Senado aprova projeto que define percentual mínimo de cacau em chocolates no Brasil

Mateus Costa/Ascom Sedap

O Senado Federal aprovou nesta quarta-feira (15) um projeto de lei que estabelece novos percentuais mínimos de cacau na fabricação de chocolates no país. A proposta já havia sido analisada pela Câmara dos Deputados em março e agora segue para sanção do presidente Luiz Inácio Lula da Silva.

A medida trata da composição dos produtos e também define regras sobre as informações presentes nos rótulos. De acordo com o texto aprovado, os limites mínimos de cacau variam conforme o tipo de chocolate.

Para chocolate em pó, será exigido ao menos 32% de sólidos totais de cacau. O chocolate tradicional deverá conter 35% de sólidos totais, sendo no mínimo 18% de manteiga de cacau e 14% de sólidos isentos de gordura. Já o chocolate ao leite terá exigência de 25% de cacau, além de pelo menos 14% de sólidos totais de leite ou derivados. No caso do chocolate branco, o mínimo será de 20% de manteiga de cacau e 14% de sólidos de leite.

O relator da proposta no Senado, Ângelo Coronel, incluiu mudanças relacionadas à rotulagem. O texto determina que o Poder Executivo regulamente como as informações devem ser apresentadas nas embalagens, incluindo aspectos de publicidade.
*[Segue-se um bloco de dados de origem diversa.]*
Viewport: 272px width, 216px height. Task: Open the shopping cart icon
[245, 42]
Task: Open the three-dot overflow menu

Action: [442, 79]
Atualmente, a legislação define apenas dois tipos principais. O chocolate deve conter no mínimo 25% de sólidos de cacau e pode incluir diferentes formas de apresentação. Já o chocolate branco precisa ter pelo menos 20% de manteiga de cacau.

Impacto no mercado

Representantes do setor avaliam que a mudança pode não alterar diretamente a qualidade dos produtos disponíveis. Segundo Bruno Lasevicius, parte das fabricantes já utiliza níveis de cacau acima dos mínimos exigidos.

Ele também aponta o crescimento de produtos classificados como “sabor chocolate”, que utilizam menor quantidade de cacau. De acordo com o representante, fatores como preço influenciam a escolha do consumidor.

O uso de subprodutos do cacau, como a casca da amêndoa, também foi citado como prática presente em alguns casos.

Reação da indústria

A Associação Brasileira da Indústria de Chocolates, Amendoim e Balas manifestou posição contrária ao projeto. Em nota, a entidade afirmou que as definições podem limitar o desenvolvimento de novos produtos e categorias já previstas em normas da Agência Nacional de Vigilância Sanitária.

O projeto aguarda agora a decisão do Executivo para entrar em vigor.